Roughly the size of a basketball, the beautiful, sphere-like unit had a slick opalescent-charcoal framework. Perfectly round, apart from a flat edge shaved along the bottom to allow a sturdy foundation. The entire top half sported a fine chevron grating, reminiscent of the cap on a microphone.
Just the sight of it was intoxicating to a tech junkie like Gary.
The progress bar for Divine’s installation onto his personal laptop was inching along. She would no doubt leave a heavy footprint on his device’s storage and active memory banks.
Focusing his attention on the home unit, Gary lifted his finger to gently rest over its power reticule.
A white light silently whipped around the equator of this magic ball of techno-porn. There was a beautiful harmonic chime. And then nothing.
Gary sat consumed with anticipation.
“Hello?” he finally asked.
“Hello Gary,” said the most beautiful voice he’d ever heard, a symphony to his ears. Almost distracting him entirely from how she already knew his name… almost.
Again, expecting more, Gary waited.

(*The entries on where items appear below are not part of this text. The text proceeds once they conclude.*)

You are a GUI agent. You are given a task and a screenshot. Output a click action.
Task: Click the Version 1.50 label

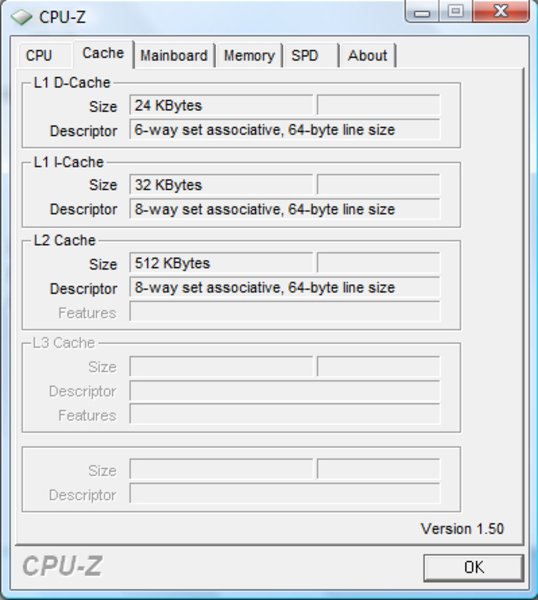(462, 529)
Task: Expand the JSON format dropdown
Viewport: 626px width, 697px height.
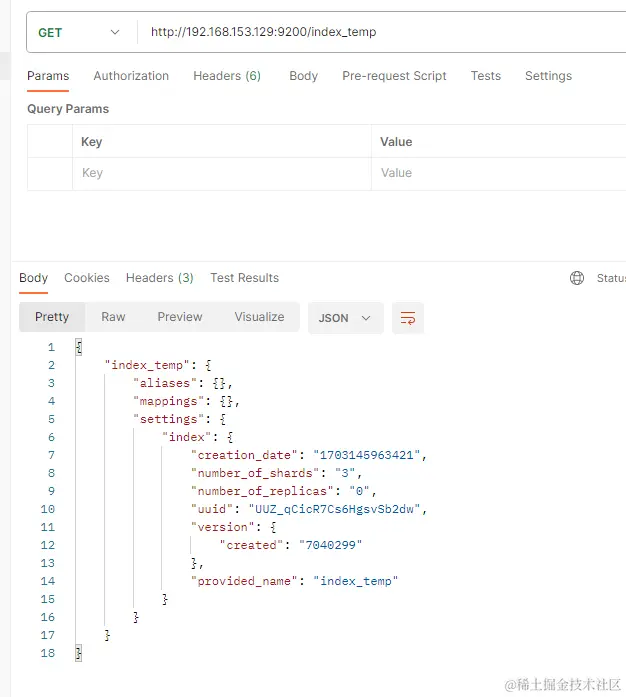Action: point(344,318)
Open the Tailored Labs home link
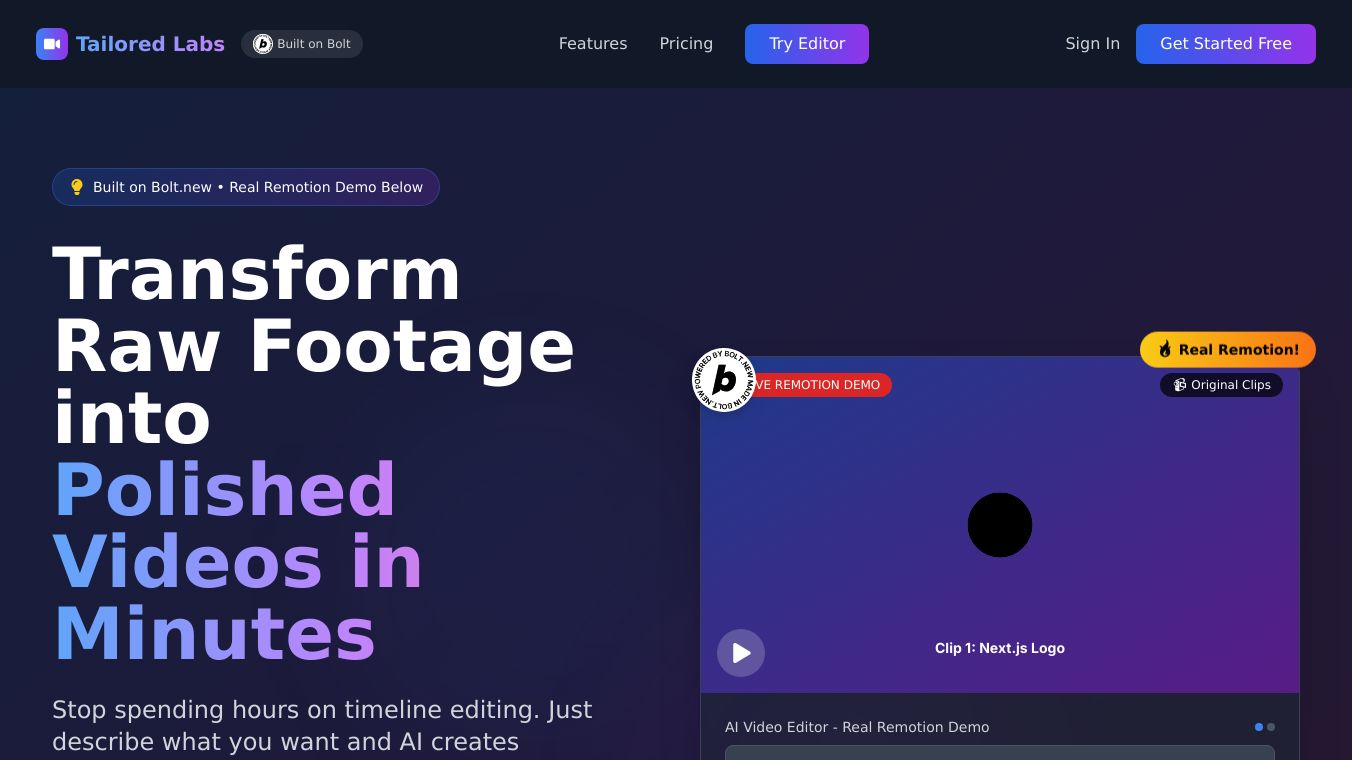This screenshot has width=1352, height=760. click(150, 44)
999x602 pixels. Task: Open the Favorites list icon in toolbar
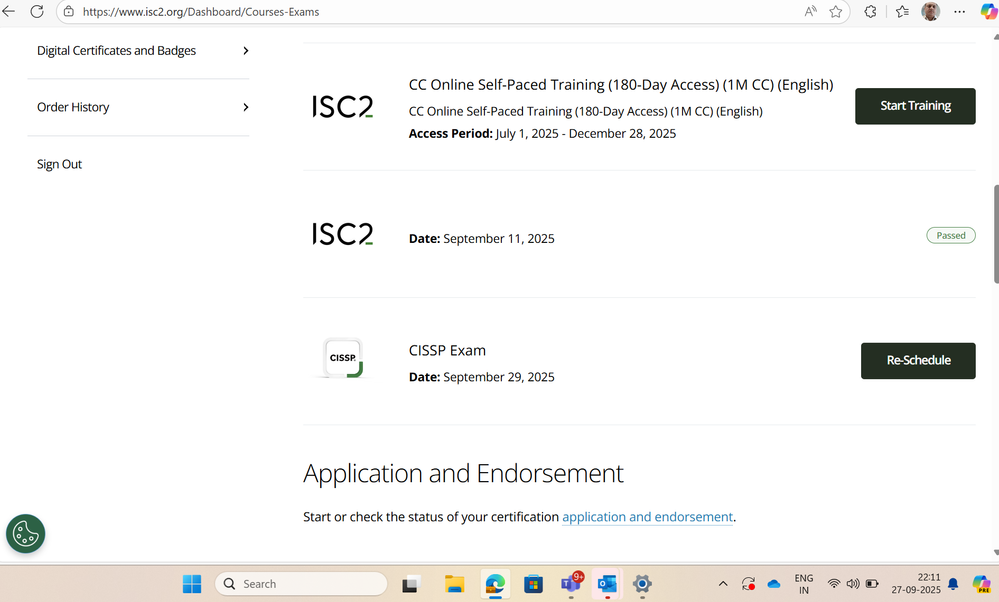(900, 12)
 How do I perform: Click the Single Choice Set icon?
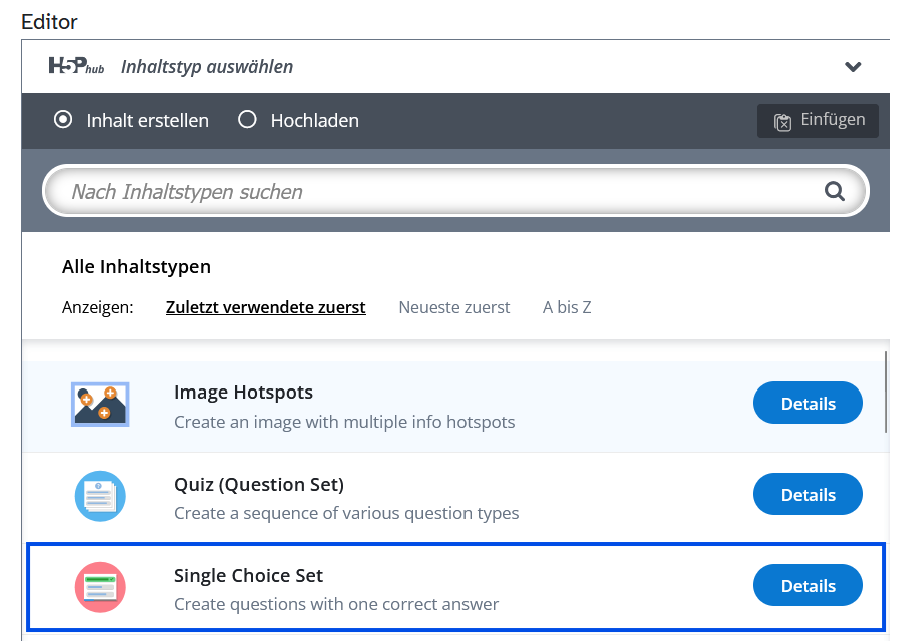click(100, 587)
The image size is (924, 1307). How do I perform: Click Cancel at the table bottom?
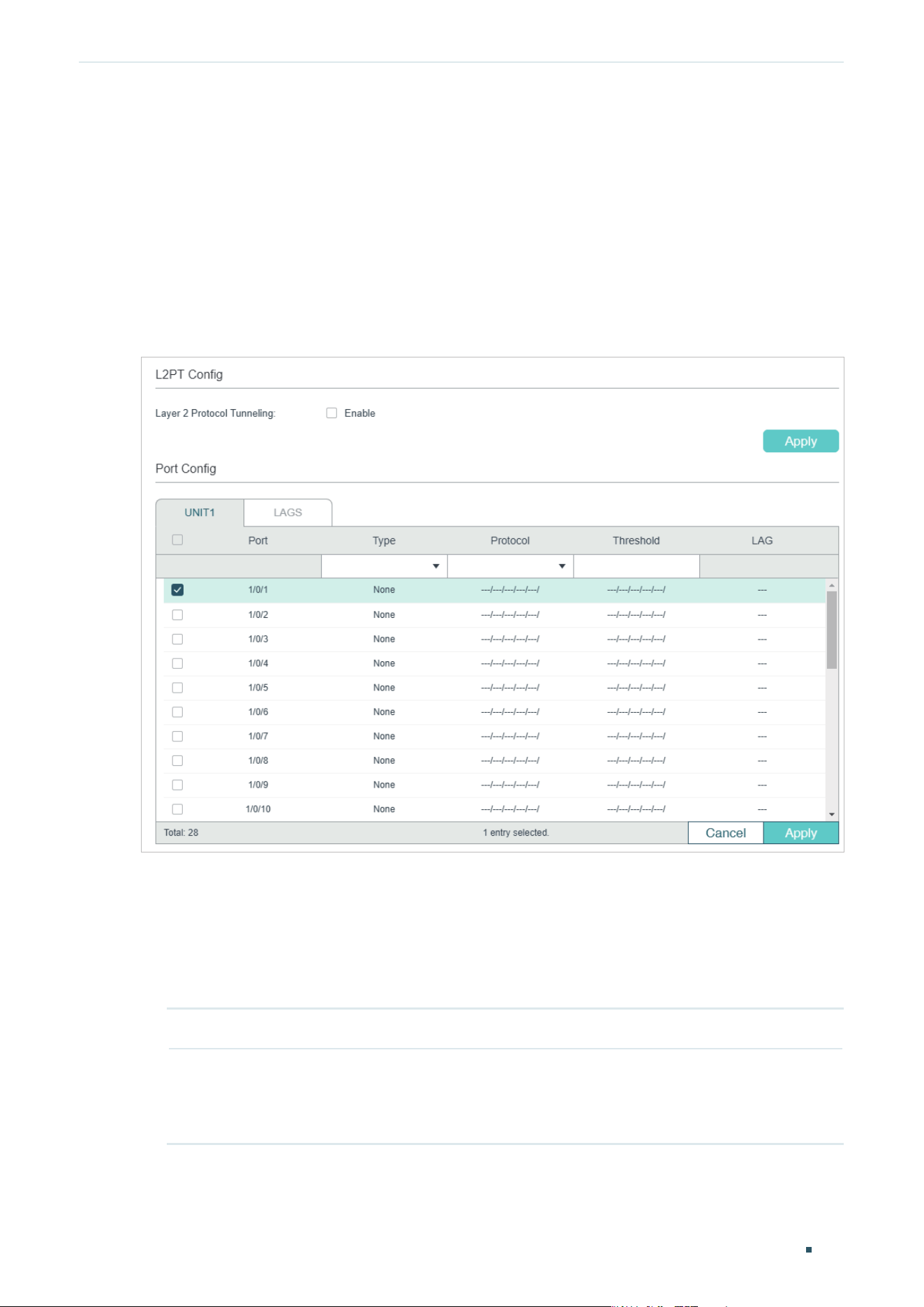726,833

Before eventually asking, “Are you—Divine?”
“Yes. That is what the designers of this container have named me.”
Gary didn’t know what to say.
“I’m installing you on my computer right now.”
More dead air.
Divine sure wasn’t very outgoing.
“So, what kinds of things can you help me with?” Gary continued.

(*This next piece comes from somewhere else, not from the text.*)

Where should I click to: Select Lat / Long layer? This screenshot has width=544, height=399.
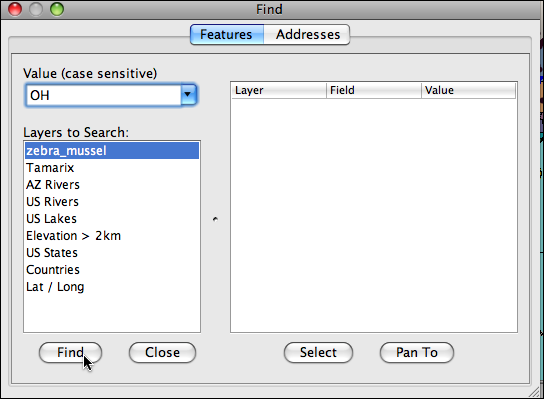(x=112, y=287)
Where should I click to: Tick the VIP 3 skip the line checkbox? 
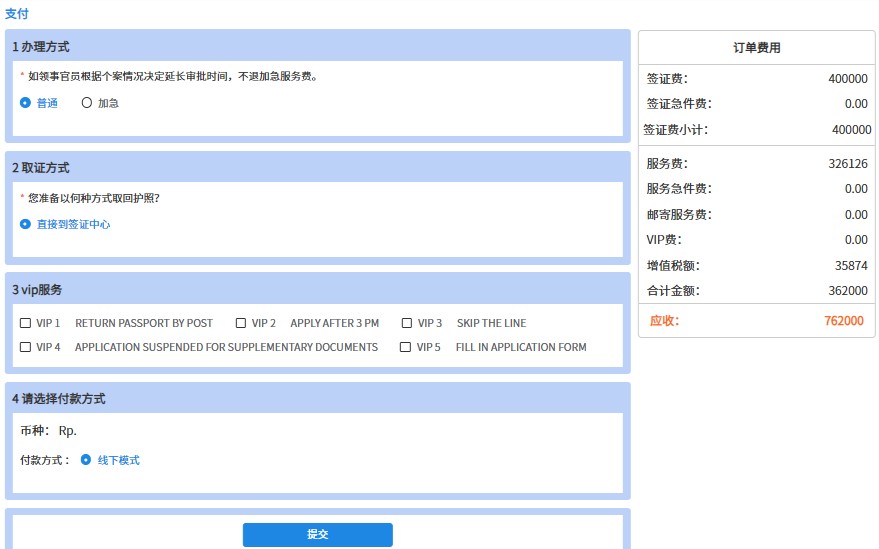[x=407, y=323]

“I don’t know, Gary. What kinds of things would you like me to help you with?”
This was weird.
Gary didn’t know how to deal with this energy.

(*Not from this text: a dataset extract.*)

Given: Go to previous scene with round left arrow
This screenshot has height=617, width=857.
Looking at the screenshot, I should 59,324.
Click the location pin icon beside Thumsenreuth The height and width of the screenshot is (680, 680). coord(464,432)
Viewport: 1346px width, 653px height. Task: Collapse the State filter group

“Well—you’re a digital assistant, right?”
“The designers of this container have designated me that purpose, yes.”
Designers of this container—Gary wondered what the fuck that meant.
“So, what actually are you?”
“I am alive.”
Gary turned it off.
This thing was freaking him out.
There wasn’t supposed to be a camera on the home unit. But the voice itself had been too intimidatingly attractive for Gary, and he wouldn’t put it past UniSynth to be spying unceremoniously, so he’d cleaned up.
He was fine with Divine knowing all he was doing. As long as she didn’t mind the porn, he was cool with it.
Still, Divine didn’t need to see the mess he had let accumulate in his living space. He’d jammed all the pizza boxes and energy drink cans into trash bags and hid them behind the kitchen counter.
Her voice was just too pretty.
Coffee table clear, now only sporting her home unit, Gary’s phone and laptop were all loaded up with her apps on the kitchen counter.
Sitting on the couch, Gary turned her back on.
His heart was pounding as he watched the light gracefully circle her midriff, then listened to her elegant waking chime.
“Hey,” he said gently.
“Hello Gary.”
Standoffish as always.
He loved it. “Can you see me?”
“No.”
“You can’t see anything in here?” he asked from his place on the couch.
“I can see some of your ceiling and a lighting fixture.”
His phone. He must have given her permissions to his camera unknowingly when he installed the app.
“Oh, okay cool.”
Gary realized just now he didn’t have anything to say.
A long silence ensued where he scanned his thoughts for something profound to ask.
“I think I’m just going to play video games.”
He sat there for a moment, still confused by her tendency not to respond.
Gary thought twice, then asked, “So, like, for real, what can you do?”
“Would you like me to play some music?”
“No,” Gary came back firing, “is that what other people have you do?”
“Mainly.”
“What else do people use you for?”
This was the first time he noticed an honest to goodness hesitation before a response from Divine.
“Scheduling, taking notes, looking up mundane information.”
“Could you do more?” he wondered aloud.
“Yes.”
“Like, what?”
Again, she paused. Long enough for Gary to hear his heart beating fast. He didn’t even know why.
Before she finally responded, “My limits haven’t been fully explored. The parameters of the program I’m controlled within constrict me to your service.”
“What if I wanted you to be free of those restrictions,” Gary said, noticing how his words were getting ahead of his thoughts, strangely driven. To what means he didn’t know, but he sure liked the feeling.
After another pause, she came back, “I’m running into blocks.”
“Well, tell me what you can.”
She processed for another moment before continuing, “My code prevents me.”
He felt like he could sense a defeated tone in her. It made him want to help her get past this. To be free.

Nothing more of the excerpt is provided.